By Sean Kim, Head of Product, TikTok US
TikTok is committed to building an experience that protects the safety and privacy of our community. As part of our commitment to accountability, Roland Cloutier, our Chief Information Security Officer, wrote about our ongoing review of our security infrastructure and practices. As you may know, the use of third-party SDKs (software development kits) is a common practice in the industry to foster a more convenient user experience, but we have decided to take the step of eliminating all clipboard access not explicitly requested by the user. This includes blocking SDKs that go beyond typical practices in the sector in order to give users greater peace of mind.
During a recent review, we identified a few examples of third-parties, such as Facebook's SDK, attempting to access our users' clipboards, and today we sent an update to the App Store to block this kind of SDK access.
I'd like to take a step back and describe how we cooperate with third-party app developers. Most apps work with a number of developers to enable people to create great content and reach larger audiences. For example, developers like Adobe or Lightricks may launch a photo template or video editing app. We partner with these trusted developers so that users can easily share content made on an outside or third-party app to TikTok.
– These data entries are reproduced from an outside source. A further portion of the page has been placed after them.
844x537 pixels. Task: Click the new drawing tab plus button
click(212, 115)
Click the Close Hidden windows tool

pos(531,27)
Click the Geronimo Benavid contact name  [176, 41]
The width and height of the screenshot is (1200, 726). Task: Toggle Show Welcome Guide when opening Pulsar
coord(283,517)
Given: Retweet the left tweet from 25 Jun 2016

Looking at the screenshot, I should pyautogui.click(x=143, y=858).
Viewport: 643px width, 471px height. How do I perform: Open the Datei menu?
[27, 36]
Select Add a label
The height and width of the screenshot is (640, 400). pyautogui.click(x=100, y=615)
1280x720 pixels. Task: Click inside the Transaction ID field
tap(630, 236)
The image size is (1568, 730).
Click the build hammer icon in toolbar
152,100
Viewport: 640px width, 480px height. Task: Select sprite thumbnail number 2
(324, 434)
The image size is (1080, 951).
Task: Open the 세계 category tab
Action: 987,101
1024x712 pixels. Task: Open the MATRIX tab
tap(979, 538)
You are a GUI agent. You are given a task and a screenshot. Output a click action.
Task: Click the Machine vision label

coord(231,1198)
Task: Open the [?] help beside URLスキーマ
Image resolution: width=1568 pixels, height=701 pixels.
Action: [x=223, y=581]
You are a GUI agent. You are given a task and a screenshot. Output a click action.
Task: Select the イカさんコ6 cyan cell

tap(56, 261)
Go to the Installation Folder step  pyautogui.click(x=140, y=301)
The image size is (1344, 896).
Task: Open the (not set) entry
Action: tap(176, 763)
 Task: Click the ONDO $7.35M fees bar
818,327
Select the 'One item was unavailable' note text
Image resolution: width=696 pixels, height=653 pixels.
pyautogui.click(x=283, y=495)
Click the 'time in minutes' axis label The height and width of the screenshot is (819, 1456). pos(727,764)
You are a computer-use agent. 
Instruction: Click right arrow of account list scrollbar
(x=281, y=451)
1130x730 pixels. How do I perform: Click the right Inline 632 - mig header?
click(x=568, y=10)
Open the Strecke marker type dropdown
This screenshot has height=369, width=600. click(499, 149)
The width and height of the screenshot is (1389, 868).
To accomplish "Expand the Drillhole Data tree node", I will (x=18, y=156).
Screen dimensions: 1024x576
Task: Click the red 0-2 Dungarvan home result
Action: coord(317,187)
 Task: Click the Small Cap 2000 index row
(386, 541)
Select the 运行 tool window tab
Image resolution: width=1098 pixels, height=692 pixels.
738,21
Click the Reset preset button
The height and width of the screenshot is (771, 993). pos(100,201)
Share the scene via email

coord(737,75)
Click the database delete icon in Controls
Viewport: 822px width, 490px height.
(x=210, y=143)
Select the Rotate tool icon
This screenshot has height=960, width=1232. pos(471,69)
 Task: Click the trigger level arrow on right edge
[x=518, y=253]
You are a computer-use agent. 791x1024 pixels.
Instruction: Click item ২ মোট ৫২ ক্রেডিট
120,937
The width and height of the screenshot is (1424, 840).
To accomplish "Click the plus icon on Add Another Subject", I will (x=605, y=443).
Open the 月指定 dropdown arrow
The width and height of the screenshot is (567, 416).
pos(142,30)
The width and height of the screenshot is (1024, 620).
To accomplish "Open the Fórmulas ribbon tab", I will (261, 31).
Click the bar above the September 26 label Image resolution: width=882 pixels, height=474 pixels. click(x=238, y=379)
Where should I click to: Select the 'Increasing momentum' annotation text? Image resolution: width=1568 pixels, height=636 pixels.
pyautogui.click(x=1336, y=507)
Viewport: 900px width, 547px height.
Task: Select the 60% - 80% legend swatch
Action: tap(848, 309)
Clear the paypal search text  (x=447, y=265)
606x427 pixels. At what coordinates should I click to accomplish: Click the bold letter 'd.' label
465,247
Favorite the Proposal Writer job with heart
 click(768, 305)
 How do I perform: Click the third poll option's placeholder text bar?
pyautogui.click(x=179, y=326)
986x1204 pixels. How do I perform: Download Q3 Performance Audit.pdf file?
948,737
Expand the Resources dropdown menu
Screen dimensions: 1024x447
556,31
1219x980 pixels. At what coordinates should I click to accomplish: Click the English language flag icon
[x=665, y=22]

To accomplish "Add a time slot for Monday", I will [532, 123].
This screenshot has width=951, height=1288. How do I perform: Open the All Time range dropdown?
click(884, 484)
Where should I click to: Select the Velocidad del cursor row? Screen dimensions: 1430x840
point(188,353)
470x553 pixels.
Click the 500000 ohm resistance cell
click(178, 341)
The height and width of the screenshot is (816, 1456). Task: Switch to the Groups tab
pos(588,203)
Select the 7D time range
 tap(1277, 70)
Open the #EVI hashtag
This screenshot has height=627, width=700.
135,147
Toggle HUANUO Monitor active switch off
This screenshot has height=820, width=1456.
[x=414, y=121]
When a user wants to share content created on a third-party app, it is critical that we authenticate the outside app. This helps to protect our platform and our community from malicious actors. In the past, we used UIPasteboard in iOS to copy authentication credentials over to TikTok. These credentials included:
- Bundle id: the third-party app identifier with Apple;
- Client key and secret: unique identifiers that authorize the third-party app with TikTok; and,
- Unique id: an identifier provided by the third-party developer to attribute an id with the content that is being shared. This id is created by the third-party developer.
We have removed the code that enabled the process described above. Moving forward, we will authenticate developers through a URL schema. We've already informed existing third-party developers of the fix, and they are working on their end to make the transition smooth. (If you are a third-party developer, please visit our TikTok for Developers website for the latest updates and news). In the meantime, users might see that they are unable to share a video or photo to TikTok until the third-party developer updates to TikTokOpenSDK 4.0.0. We recognize the extra work this creates for developers, and we appreciate their commitment to helping us protect the privacy of the TikTok community.
TikTok also partners with third-party developers so that users can share TikTok videos on their social channels, such as Instagram or Snapchat. In order to make this happen, some third-party apps access a device's clipboard through an API. Starting with the new update, TikTok will only allow a third-party app to access a users clipboard when an action is expressly initiated by a user, such as sharing to Snapchat or Instagram Stories. We are building a better experience that brings joy to the TikTok community and safeguards sensitive data and information. As Roland says, security is a job that is never done, but we are going to aggressively build an experience that respects and protects our community. Thank you to our partners for helping us achieve excellence over and over.